◆ Source material ◆
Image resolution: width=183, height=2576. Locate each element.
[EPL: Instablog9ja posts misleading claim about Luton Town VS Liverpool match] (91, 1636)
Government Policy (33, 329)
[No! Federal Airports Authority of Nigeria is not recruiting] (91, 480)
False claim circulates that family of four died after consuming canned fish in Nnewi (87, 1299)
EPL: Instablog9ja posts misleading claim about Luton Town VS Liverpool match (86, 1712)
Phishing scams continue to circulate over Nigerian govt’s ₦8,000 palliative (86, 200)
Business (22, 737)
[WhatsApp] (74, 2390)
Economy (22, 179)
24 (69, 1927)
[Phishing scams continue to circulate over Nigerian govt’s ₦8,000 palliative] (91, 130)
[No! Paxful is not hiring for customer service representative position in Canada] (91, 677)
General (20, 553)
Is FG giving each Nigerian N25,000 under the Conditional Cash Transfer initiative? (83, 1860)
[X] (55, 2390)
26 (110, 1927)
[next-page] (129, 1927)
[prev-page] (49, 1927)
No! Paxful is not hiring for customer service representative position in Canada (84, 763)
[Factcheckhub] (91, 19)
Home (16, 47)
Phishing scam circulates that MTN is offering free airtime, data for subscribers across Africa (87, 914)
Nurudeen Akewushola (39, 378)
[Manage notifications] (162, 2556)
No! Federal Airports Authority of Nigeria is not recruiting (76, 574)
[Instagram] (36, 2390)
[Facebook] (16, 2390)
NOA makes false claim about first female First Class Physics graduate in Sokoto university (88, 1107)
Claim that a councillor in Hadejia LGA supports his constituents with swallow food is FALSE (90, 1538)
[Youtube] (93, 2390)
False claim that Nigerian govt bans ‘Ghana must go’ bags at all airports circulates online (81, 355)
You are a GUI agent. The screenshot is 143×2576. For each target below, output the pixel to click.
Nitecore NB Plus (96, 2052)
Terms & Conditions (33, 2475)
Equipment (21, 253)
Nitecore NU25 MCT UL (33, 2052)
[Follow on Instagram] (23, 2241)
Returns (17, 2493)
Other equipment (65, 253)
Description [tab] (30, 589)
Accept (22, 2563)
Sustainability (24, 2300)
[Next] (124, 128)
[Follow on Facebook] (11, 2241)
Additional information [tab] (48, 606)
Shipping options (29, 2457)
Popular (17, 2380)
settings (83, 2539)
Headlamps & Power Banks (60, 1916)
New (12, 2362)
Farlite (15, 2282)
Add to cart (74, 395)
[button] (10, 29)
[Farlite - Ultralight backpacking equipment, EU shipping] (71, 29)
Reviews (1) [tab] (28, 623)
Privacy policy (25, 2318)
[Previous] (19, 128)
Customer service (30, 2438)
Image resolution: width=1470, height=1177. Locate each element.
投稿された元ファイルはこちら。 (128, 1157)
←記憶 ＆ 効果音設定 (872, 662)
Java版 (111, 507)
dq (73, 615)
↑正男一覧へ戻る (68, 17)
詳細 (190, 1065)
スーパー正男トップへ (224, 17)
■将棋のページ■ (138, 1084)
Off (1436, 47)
---
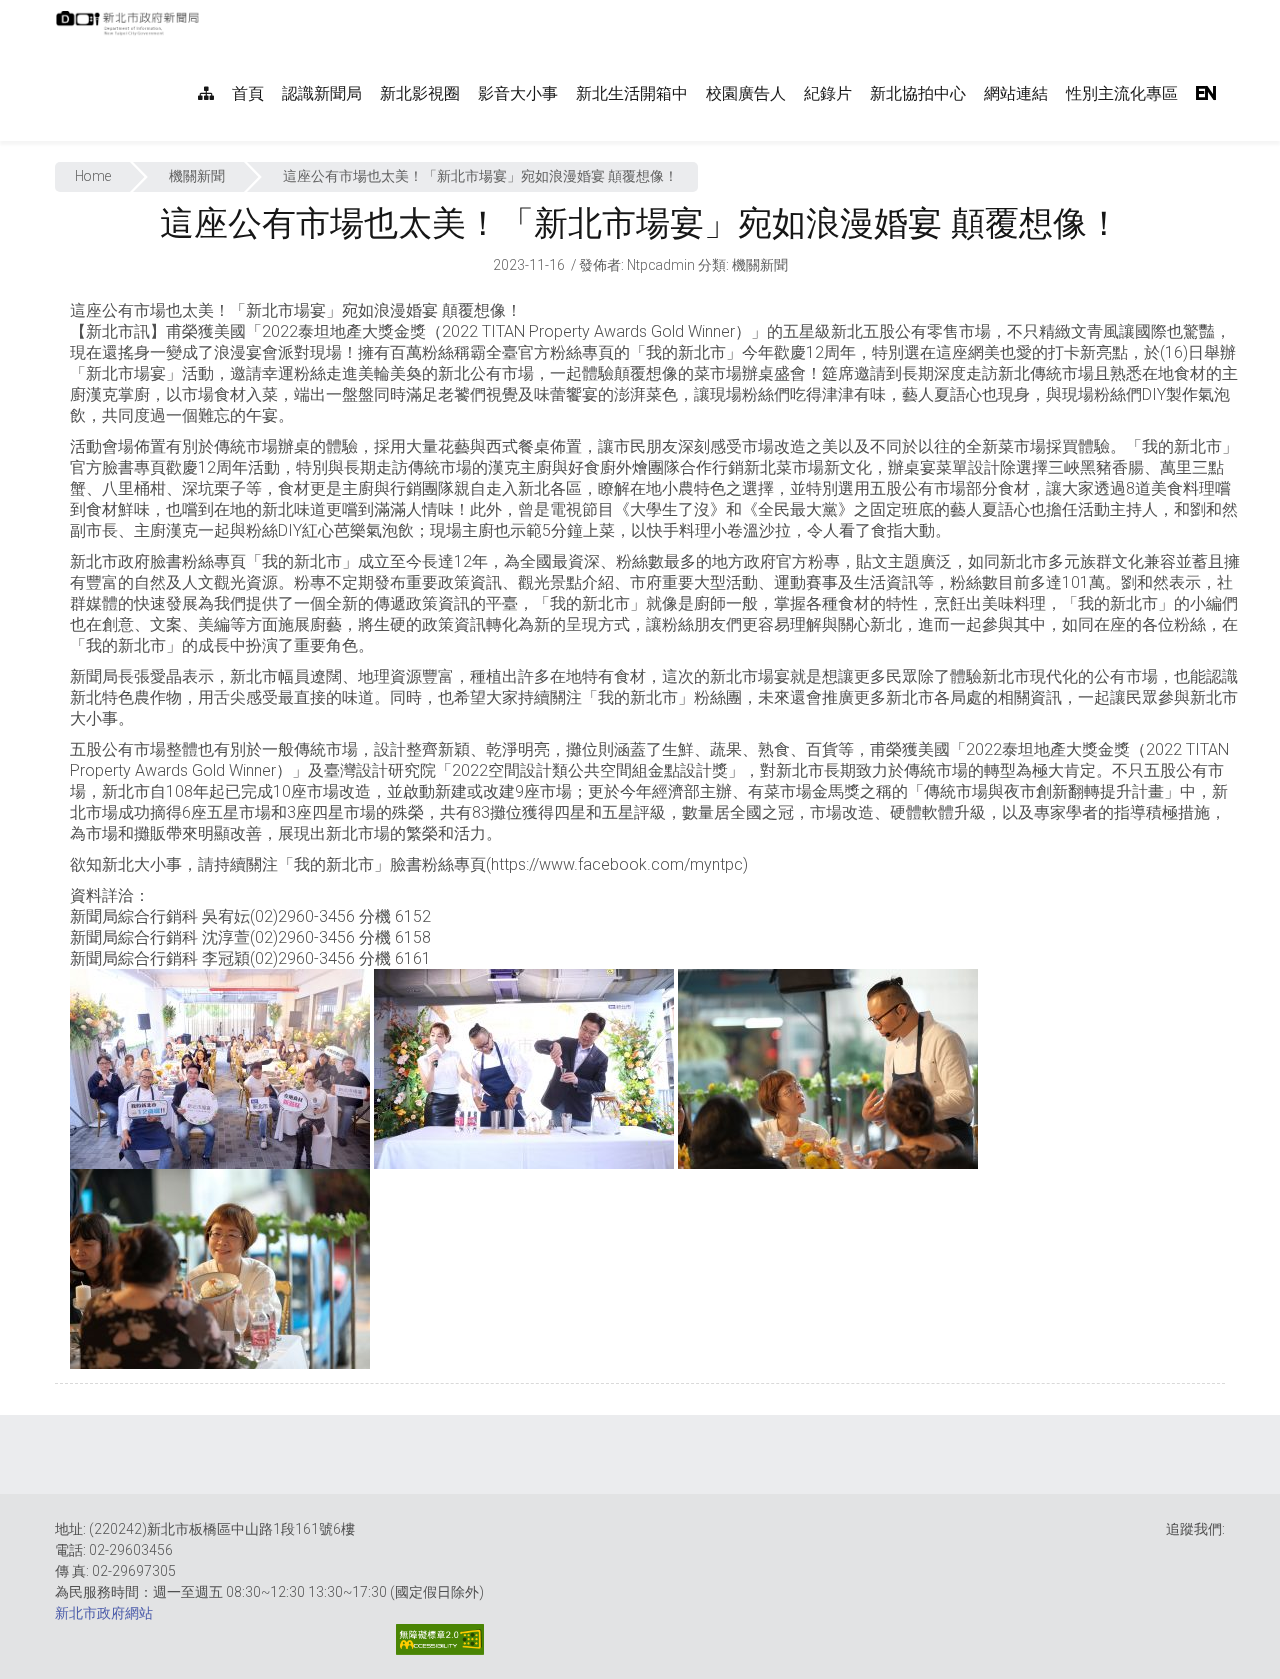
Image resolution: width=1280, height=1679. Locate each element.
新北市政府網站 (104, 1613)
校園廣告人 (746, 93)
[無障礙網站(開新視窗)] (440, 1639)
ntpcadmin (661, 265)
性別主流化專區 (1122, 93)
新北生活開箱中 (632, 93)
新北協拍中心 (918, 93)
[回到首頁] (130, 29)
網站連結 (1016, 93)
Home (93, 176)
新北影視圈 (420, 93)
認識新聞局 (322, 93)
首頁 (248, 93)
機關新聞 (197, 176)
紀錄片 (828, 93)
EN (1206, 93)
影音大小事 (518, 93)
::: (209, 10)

◆ Problem to work on ◆
Please return the lines above that run from the line containing "Other equipment (65, 253)" to the line containing "Off (1436, 47)", inclusive, exactly and with no other lines.

◆ Result of the exercise ◆
Other equipment (65, 253)
Description [tab] (30, 589)
Accept (22, 2563)
Sustainability (24, 2300)
[Next] (124, 128)
[Follow on Facebook] (11, 2241)
Additional information [tab] (48, 606)
Shipping options (29, 2457)
Popular (17, 2380)
settings (83, 2539)
Headlamps & Power Banks (60, 1916)
New (12, 2362)
Farlite (15, 2282)
Add to cart (74, 395)
[button] (10, 29)
[Farlite - Ultralight backpacking equipment, EU shipping] (71, 29)
Reviews (1) [tab] (28, 623)
Privacy policy (25, 2318)
[Previous] (19, 128)
Customer service (30, 2438)
Image resolution: width=1470, height=1177. Locate each element.
投稿された元ファイルはこちら。 (128, 1157)
←記憶 ＆ 効果音設定 (872, 662)
Java版 (111, 507)
dq (73, 615)
↑正男一覧へ戻る (68, 17)
詳細 (190, 1065)
スーパー正男トップへ (224, 17)
■将棋のページ■ (138, 1084)
Off (1436, 47)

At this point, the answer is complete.